#### [WHAT THE TASK ASKS]
Can you transcribe, word for word, the lines in the entries below that run from the one containing "You are a computer-use agent." through the one containing "click(x=902, y=915)", with both of those lines included?
>> START LISTED ENTRIES
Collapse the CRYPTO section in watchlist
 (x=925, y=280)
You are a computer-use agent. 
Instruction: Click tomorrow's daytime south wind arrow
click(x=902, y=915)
>> END LISTED ENTRIES
>> START LISTED ENTRIES
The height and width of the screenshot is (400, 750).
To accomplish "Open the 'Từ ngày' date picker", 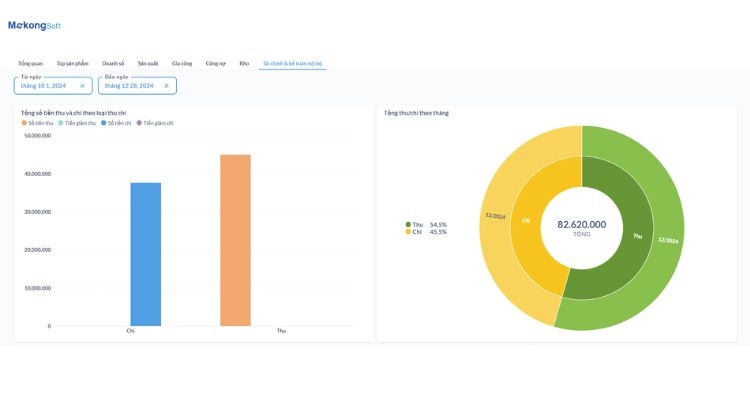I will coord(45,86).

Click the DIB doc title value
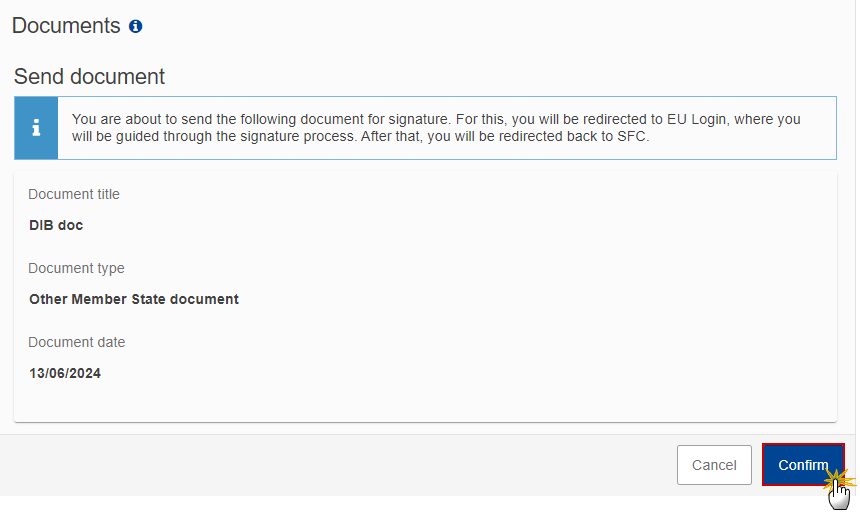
>> END LISTED ENTRIES
#### [RESULT FOR THIS EXERCISE]
You are a computer-use agent. 
Instruction: Click tomorrow's daytime south wind arrow
click(x=902, y=915)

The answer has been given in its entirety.